A strategic planning model is a framework that allows organizations to map out their short- and long-term business plans.
They can help:

  • Identify and overcome obstacles 
  • Improve and streamline operations
  • Reach overarching business goals
  • Create alignment between different departments
  • Track progress over time


And you don’t have to limit your organization to one strategic planning model. Businesses can benefit from using multiple approaches, even simultaneously. But different strategic planning models are best suited for different situations, so make your choice based on your business type, growth stage, priorities, and goals. 

9 models for strategic planning


These are some of the most popular strategic planning models. Our list covers a definition of each model, an example of it in action, and which use cases it works best for.

1. Objectives & key results (OKRs)


OKRs are a popular goal-setting framework that organizations, teams, and individuals use to define long-term objectives and track progress. To better understand the meaning of OKRs, let’s unpack the acronym:

  • Objectives — ambitious but achievable long-term goals
  • Key results — milestones used to measure progress toward each objective

When establishing your OKRs, create quarterly objectives for all company levels — Leapsome has a free OKR template to help you get started. Then, revisit your OKRs regularly to monitor your progress and make adjustments if necessary.
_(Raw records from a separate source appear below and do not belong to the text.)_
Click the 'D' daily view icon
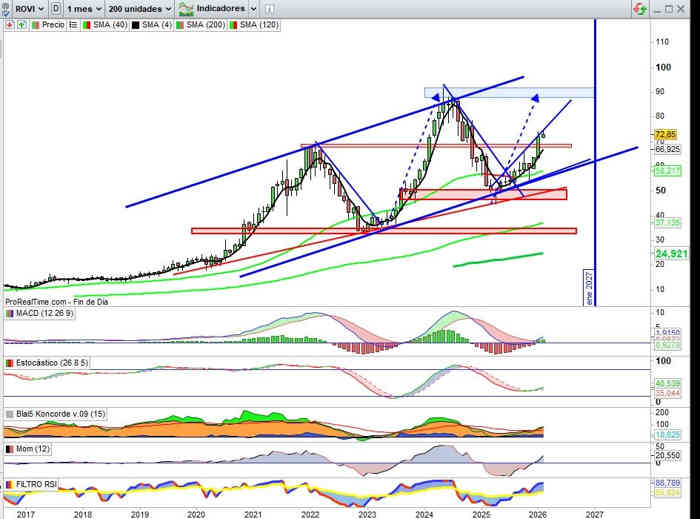The width and height of the screenshot is (700, 519). (54, 7)
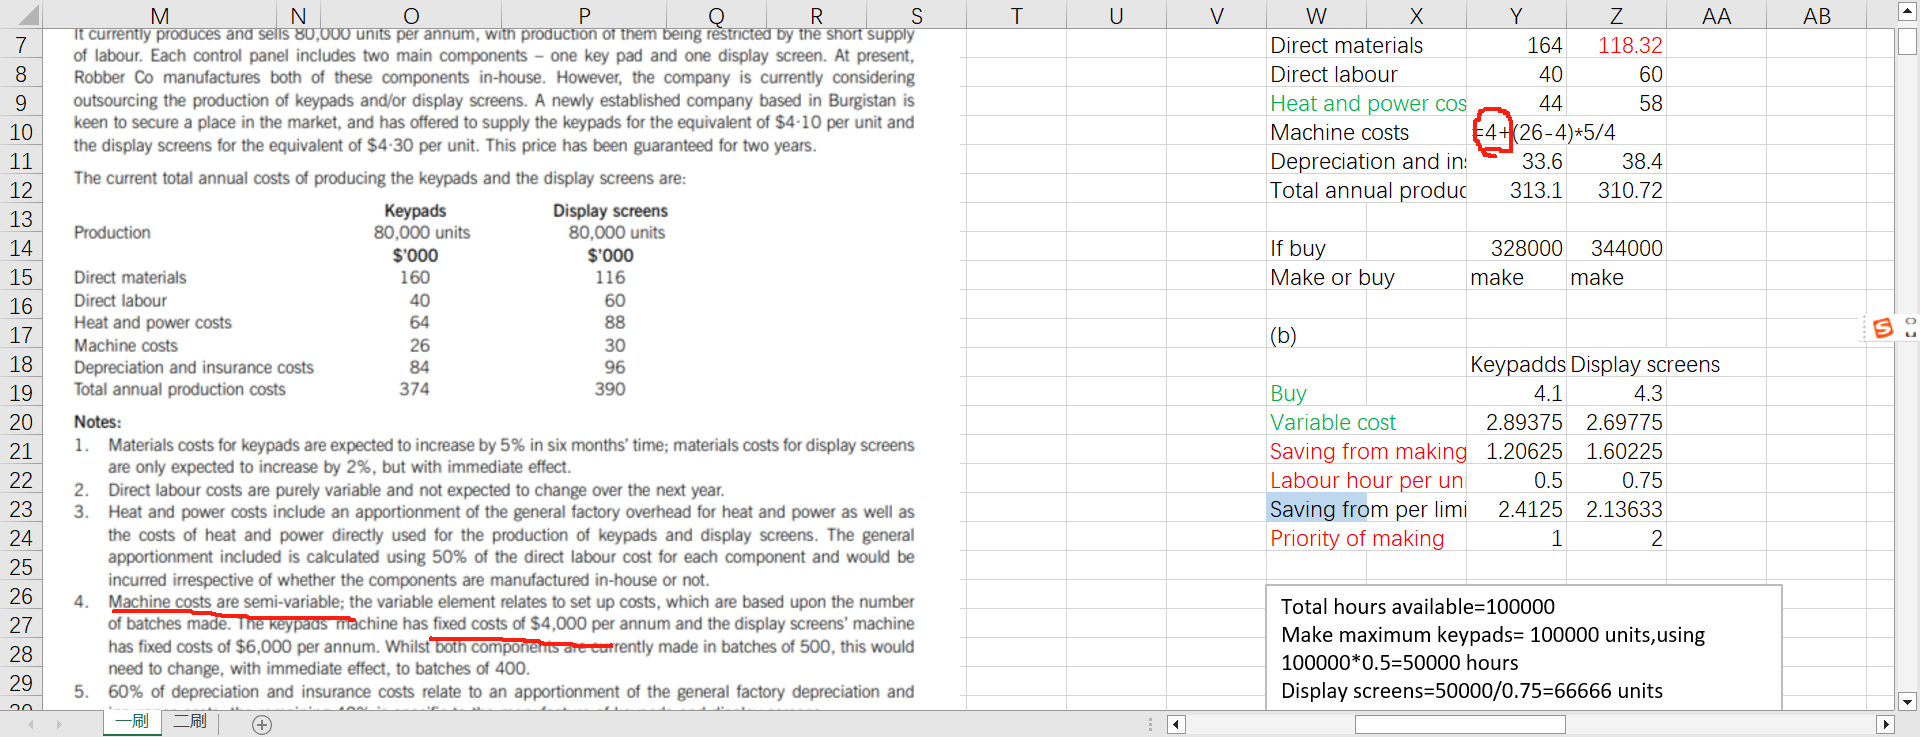Select column W header
Image resolution: width=1920 pixels, height=737 pixels.
point(1316,16)
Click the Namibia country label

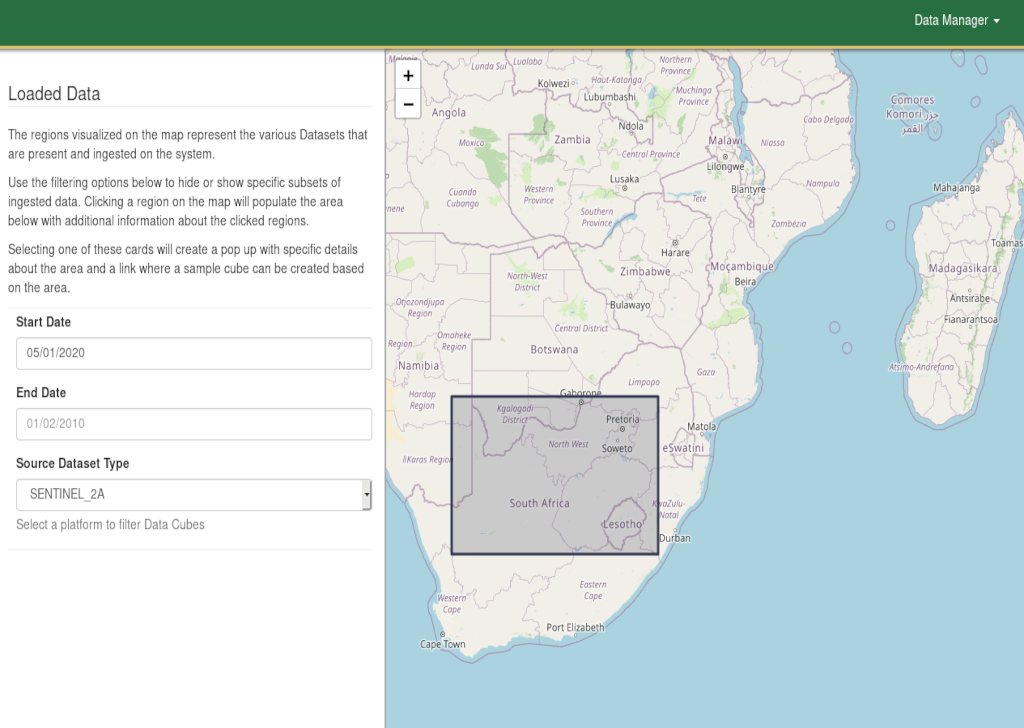[x=418, y=366]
You can also introduce regular OKR meetings to your organization’s internal processes.

OKR example


Here’s an example of an OKR for a B2B SaaS company:

Objective | Obtain 1 million subscribers by the end of 2023

  • Key results: 
  1. Increase sales conversion rate from 25% to 30%
  2. Reduce user churn from 5% to 3%
  3. Publish a successful case study on our website every quarter
  4. Achieve a minimum of 4.7 out of 5 rating across all major review sites

Best for


OKRs work best for organizations that want to create more alignment behind their goals. By breaking down company-wide objectives into smaller, more manageable tasks, OKRs ensure everyone works toward a common purpose.

OKRs also show employees how their work contributes to the big picture, giving them a sense of purpose and boosting employee engagement. Research by Gallup links engaged employees to lower turnover rates, better work performance, and a thriving work culture. Consequently, OKRs help companies build successful workplaces.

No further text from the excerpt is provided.